Writing for The Hechinger Report, Jill Barshay recently reviewed research on how to guide students in productive discussions and group work. Excerpts from the piece appear below:
A team of U.K. researchers collected all the studies they could find on peer interaction, in which children are either discussing or collaborating on an assignment together in small groups of two, three or four students. They found 71 studies, covering more than 7,000 children and teens. Most of the studies took place in the United States and the United Kingdom. The results: Students tend to learn better by interacting with each other rather than wrestling with an assignment or a new topic on their own. But interacting with an adult one-to-one is even better than peer-to-peer interaction.
Tenenbaum and her co-authors found that peer interaction helped children at all ages, from the youngest four-year-olds to the oldest 18-year-olds in the studies. Groups of three or four students were as productive as pairs of two, though most of the studies had children working in pairs. For studies that noted gender, boys and girls equally benefited from working in pairs or groups regardless if they worked together or apart. The study, “How effective is peer interaction in facilitating learning? A meta-analysis,” was published online December 2019 in the Journal of Educational Psychology.

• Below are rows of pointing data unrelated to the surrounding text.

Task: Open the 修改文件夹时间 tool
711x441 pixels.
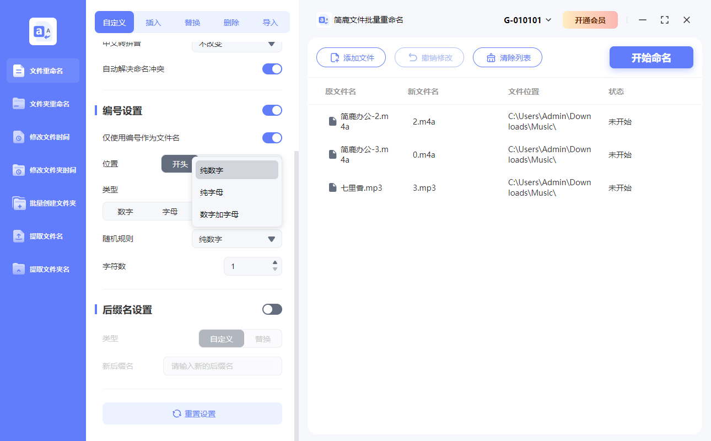Action: click(42, 170)
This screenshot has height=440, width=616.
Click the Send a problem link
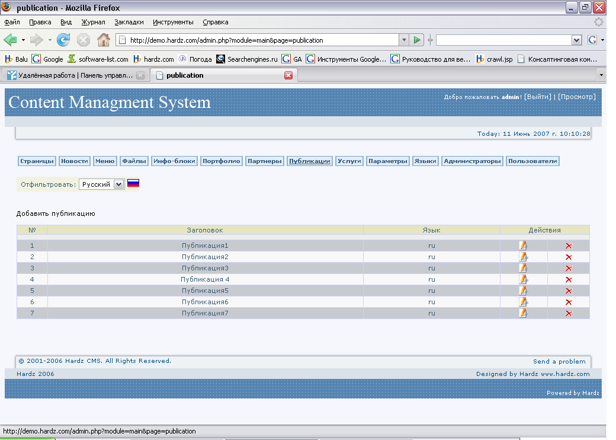[x=559, y=361]
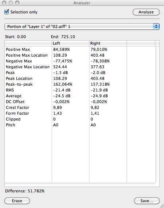Viewport: 164px width, 208px height.
Task: Select the RMS row
Action: [80, 90]
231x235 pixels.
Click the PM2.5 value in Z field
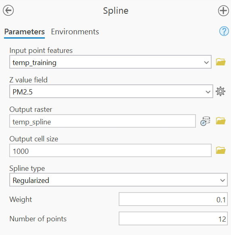[x=23, y=92]
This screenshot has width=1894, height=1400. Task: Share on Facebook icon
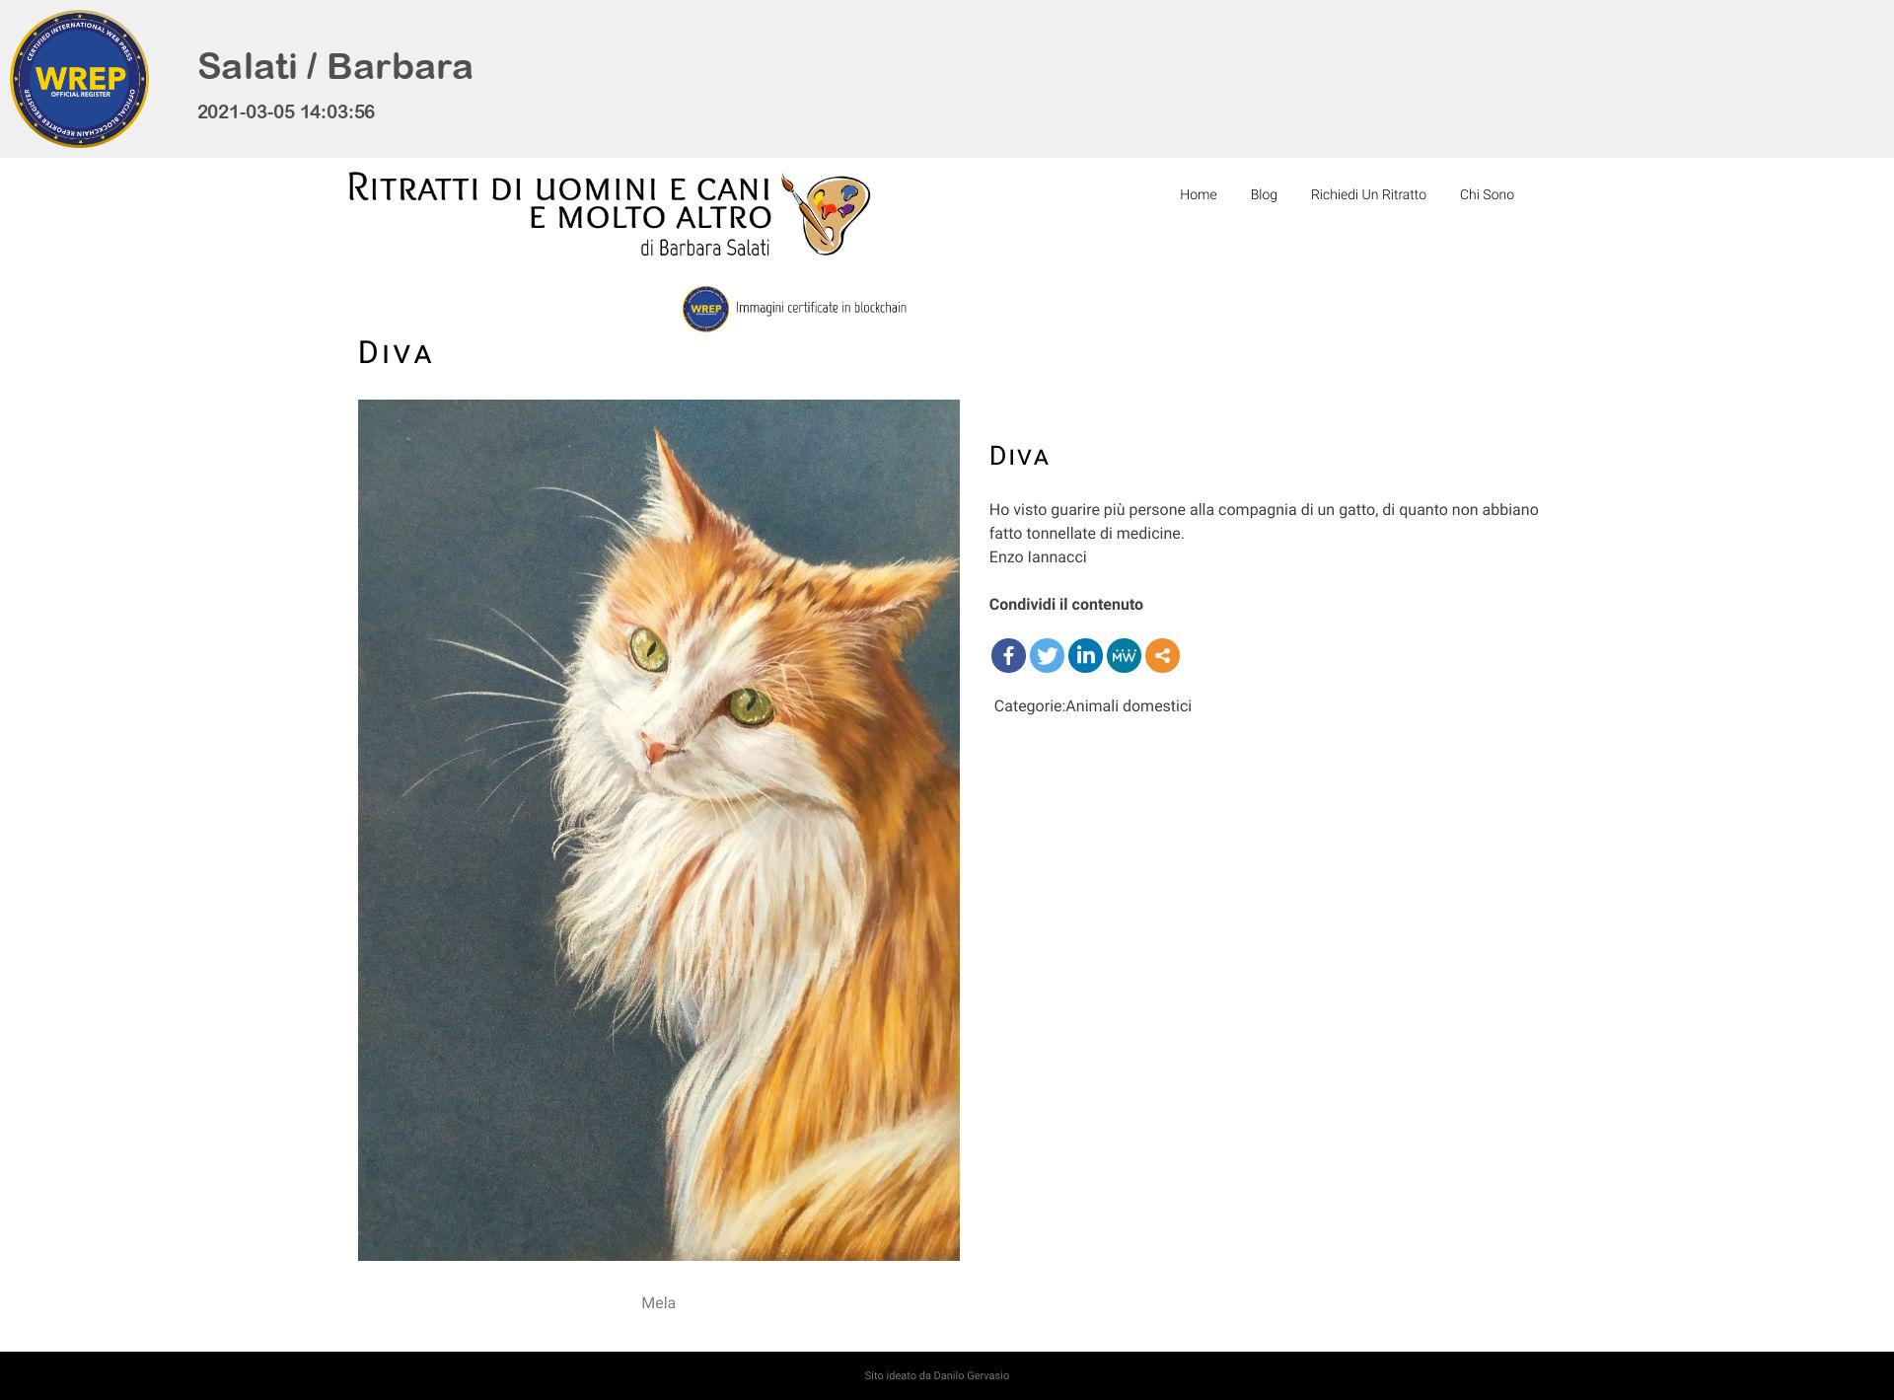tap(1008, 655)
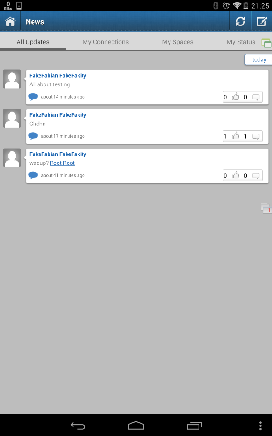Open the Android overflow menu dots
The width and height of the screenshot is (272, 436).
click(x=260, y=426)
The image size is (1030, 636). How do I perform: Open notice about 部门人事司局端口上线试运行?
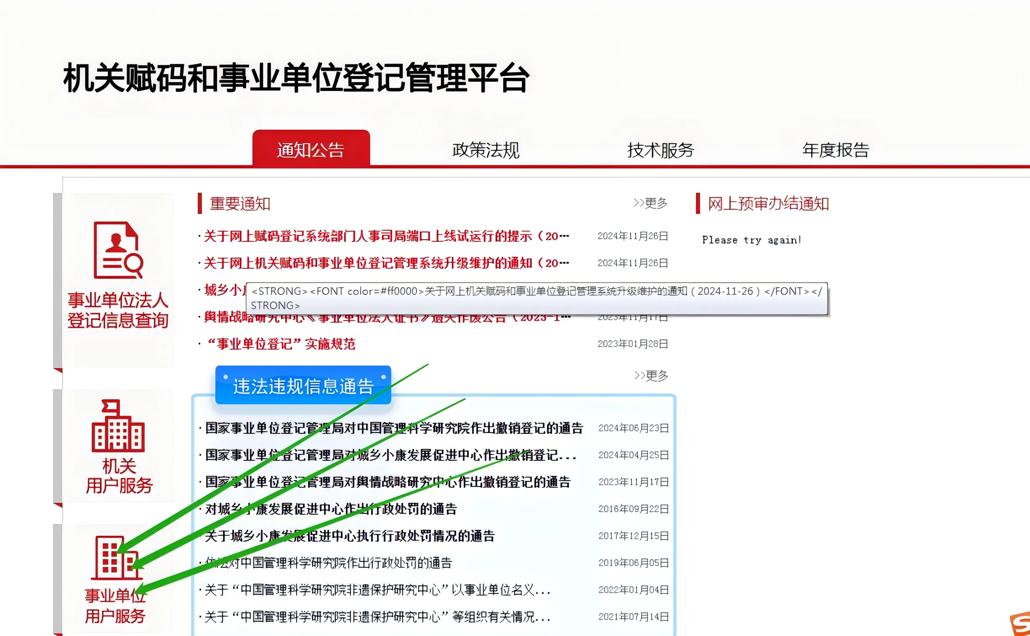coord(386,236)
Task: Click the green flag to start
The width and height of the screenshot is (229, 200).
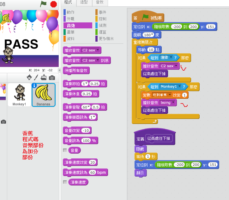Action: click(x=43, y=4)
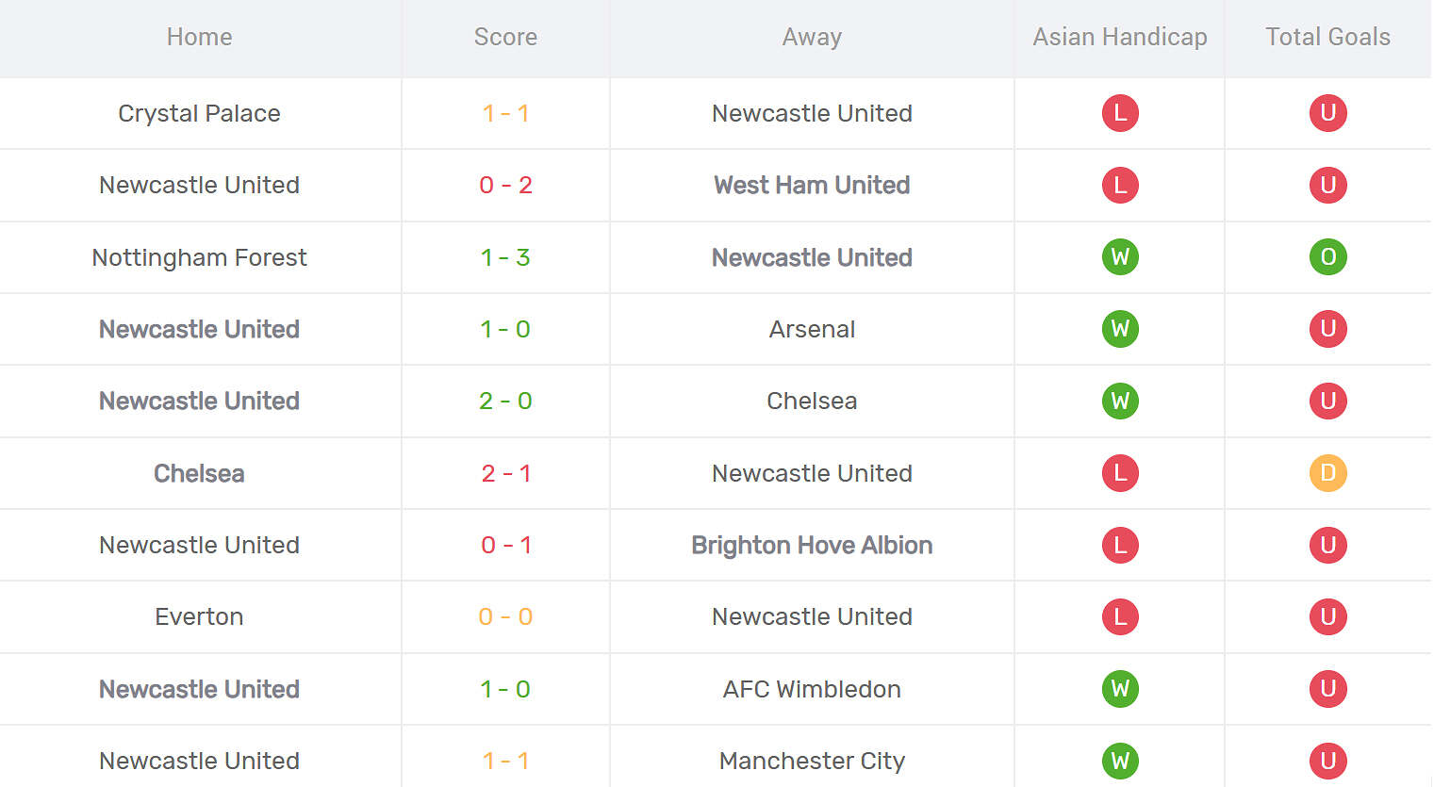Select the U badge next to the Arsenal match
1434x787 pixels.
point(1328,329)
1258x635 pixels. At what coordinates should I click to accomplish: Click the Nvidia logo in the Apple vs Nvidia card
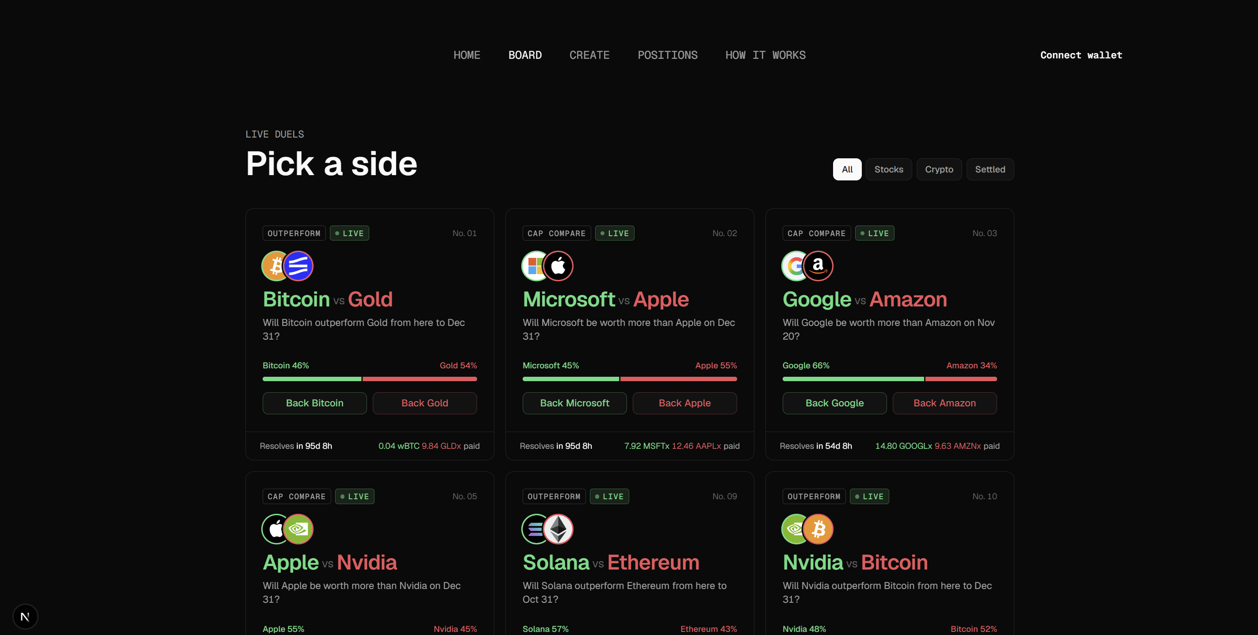tap(298, 529)
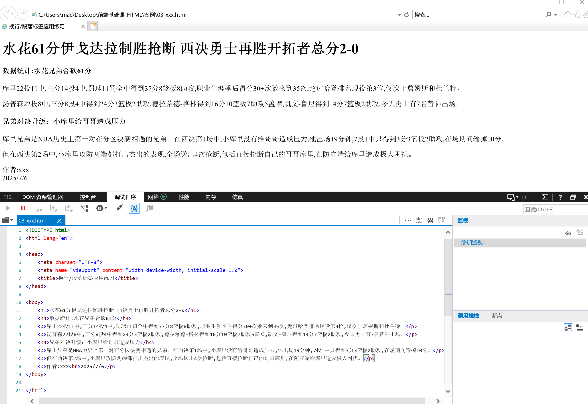The height and width of the screenshot is (404, 588).
Task: Switch to the DOM 资源管理器 tab
Action: click(x=43, y=197)
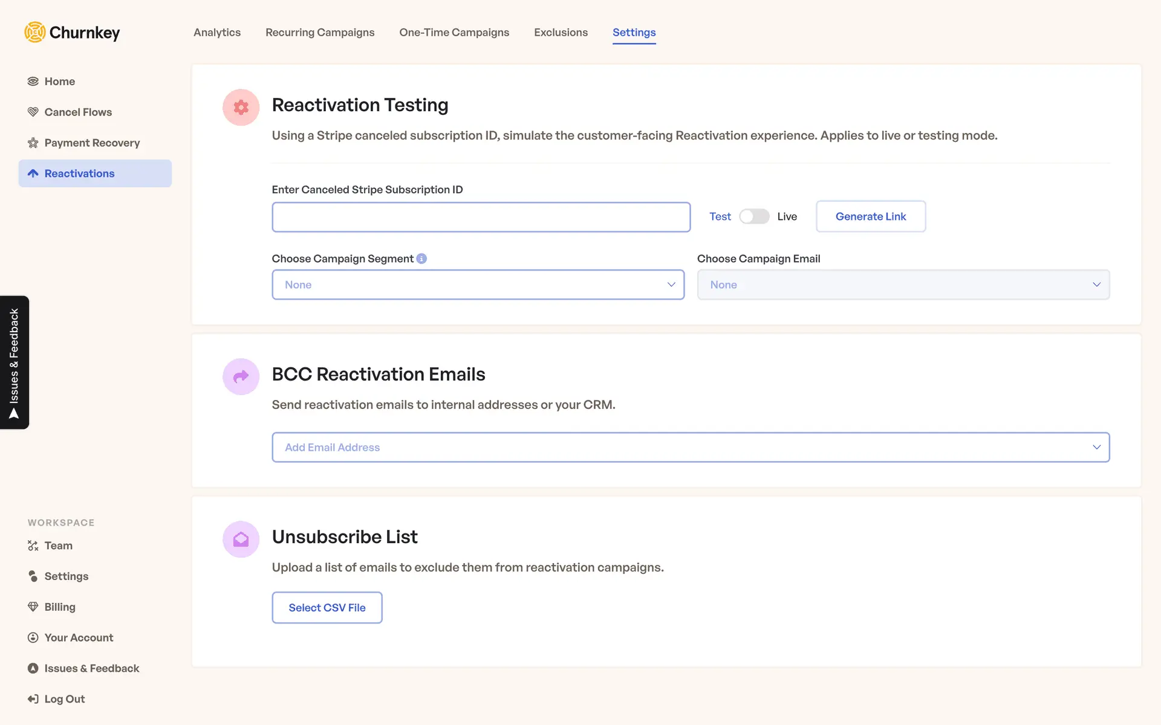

Students didn’t always learn more from interacting with each other than working alone in the 71 underlying studies. The ones that produced the strongest learning gains for peer interaction were those where adults gave children clear instructions for what do during their conversations. Explicit instructions to “arrive at a consensus” or “make sure you understand your partner’s perspective” helped children learn more. Simply telling students to “work together” or “discuss” often didn’t generate learning improvements for students in the studies. That’s because students often repeat what they already believe in an unstructured conversation. The instructions force children to debate and negotiate, during which they can clear up misunderstandings and deepen their knowledge.
“Instructions are really important,” said Tenenbaum. In other words, the trendy direction to “turn and talk to your neighbor” isn’t sufficient.